📚 https://arxiv.org/abs/1706.03762
🏆 Published in NeurIPS 2017

✅ Day 3 – Multi-Head Attention

📌 Motivation

A single attention head may capture only one type of relationship.
Multi-Head Attention lets the model look at different subspaces and positions simultaneously.

📌 Mechanism

Instead of one attention function, the model projects Queries, Keys, and Values multiple times with different learned weights.
Each head runs Scaled Dot-Product Attention independently.
The outputs of all heads are concatenated and then linearly transformed again.

📌 Dimensions

In the paper: number of heads = 8.
Each head works on smaller dimensions (64 per head), which keeps computation cost similar to a single large attention.

📌 Benefits

Diversity: each head can focus on different cues (syntax, semantics, positional).
Efficiency: splitting into smaller heads reduces the computation burden.
Expressiveness: combining multiple heads enriches the final representation.

📌 Key Takeaways (Day 3)

Multi-Head Attention = many attentions in parallel.
Captures multiple dependencies at once.
Core component for the Transformer’s success.

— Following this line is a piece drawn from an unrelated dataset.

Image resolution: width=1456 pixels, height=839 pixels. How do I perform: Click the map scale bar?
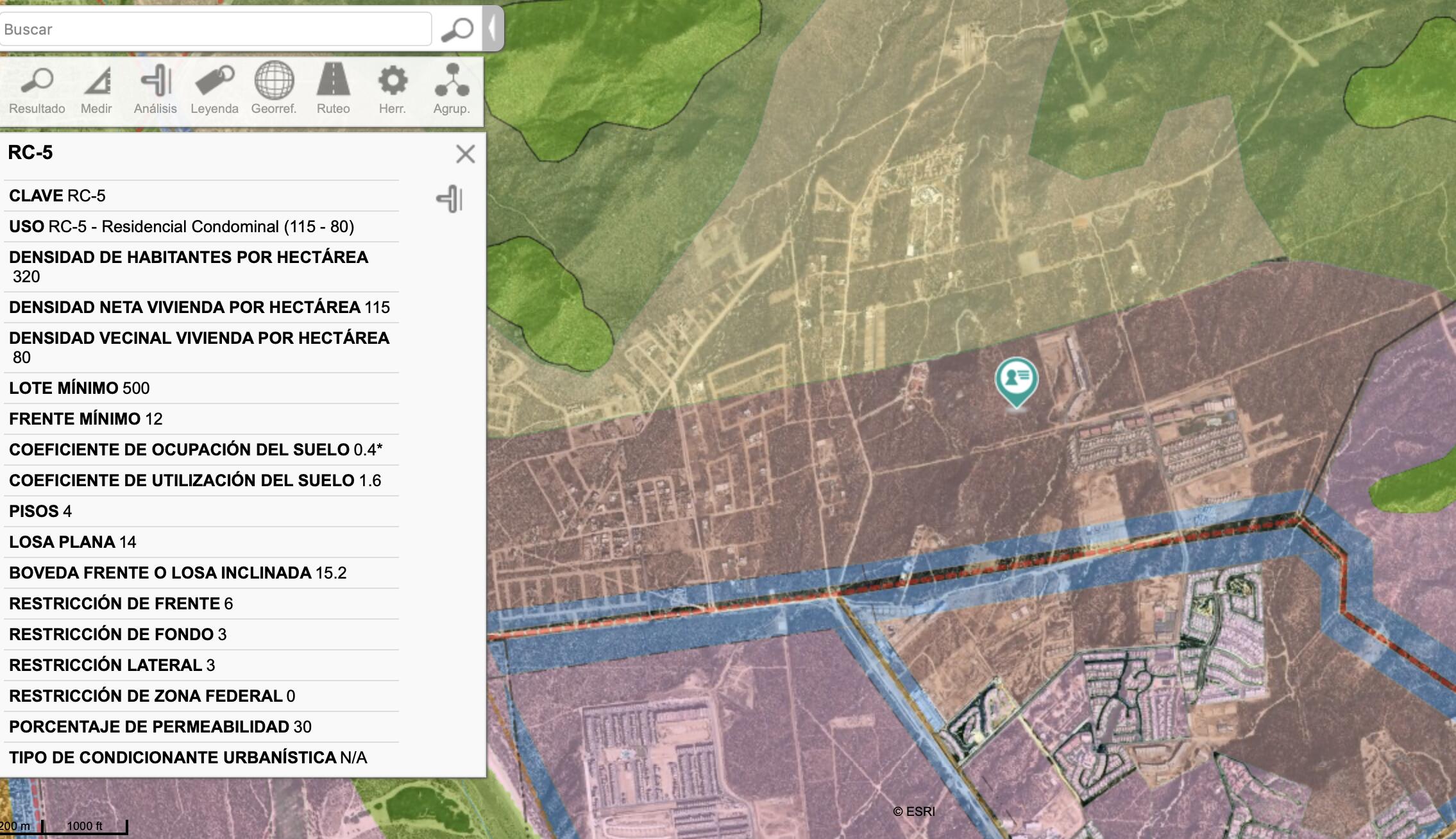pyautogui.click(x=64, y=826)
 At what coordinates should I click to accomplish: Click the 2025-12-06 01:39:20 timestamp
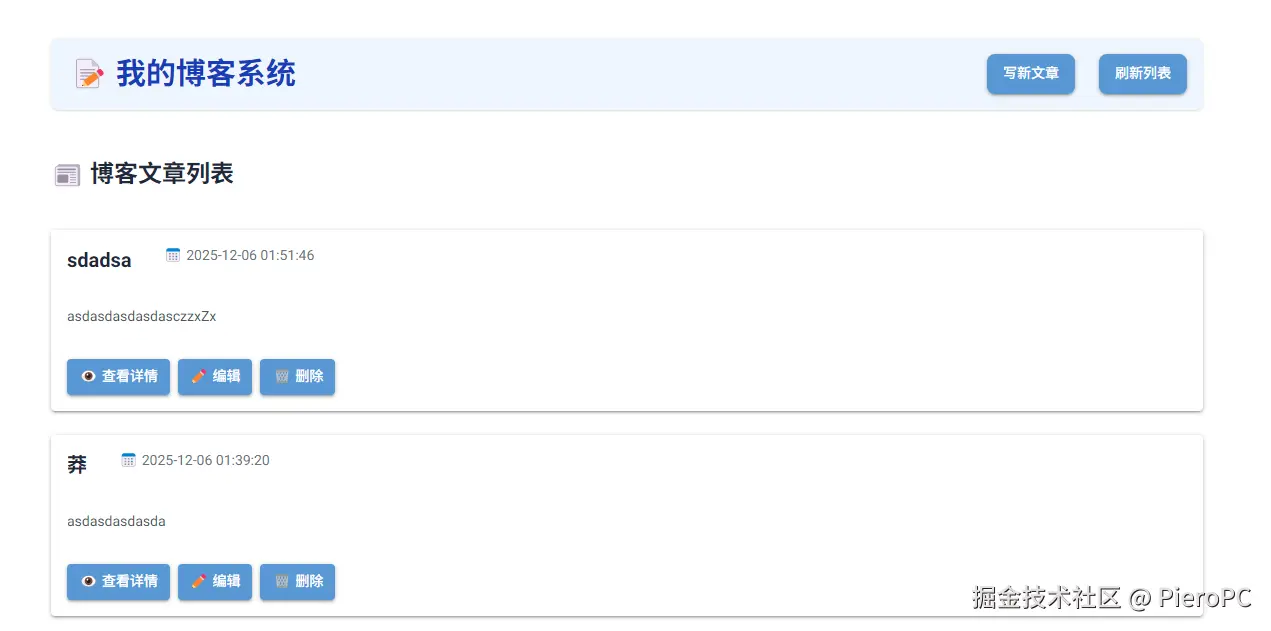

✅ Day 4 – Feed-Forward Networks & Positional Encoding

📌 Feed-Forward Networks

Each encoder/decoder layer has a fully connected feed-forward network after attention.
Applied independently at every position, but parameters are shared across all positions.
In the paper: input/output size = 512, inner hidden size = 2048.
Purpose: adds non-linear transformations, giving the model more capacity.

📌 Positional Encoding

Transformers don’t have recurrence or convolution → they need a way to know token order.
Solution: add positional encodings to embeddings.
Defined with sine and cosine functions of different frequencies.
Provides both absolute position information and relative distance cues.

📌 Why Sinusoidal?

Generalizes to sequences longer than those seen during training.
Smoothly represents positions and distances.
Simple, parameter-free design that works effectively.

📌 Key Takeaways (Day 4)

FFN: boosts model power with extra transformation at each position.
Positional encoding: injects order into an attention-only model.
Sinusoidal design: elegant and effective for long sequences.

🧠 Final Thoughts (Day 3 & 4)

Multi-Head Attention enriches relationships and is the backbone of the Transformer.
Feed-Forward Networks add essential non-linearity.
Positional Encoding elegantly solves the order problem.

Next, I’ll study the training strategies and optimization details described in the paper.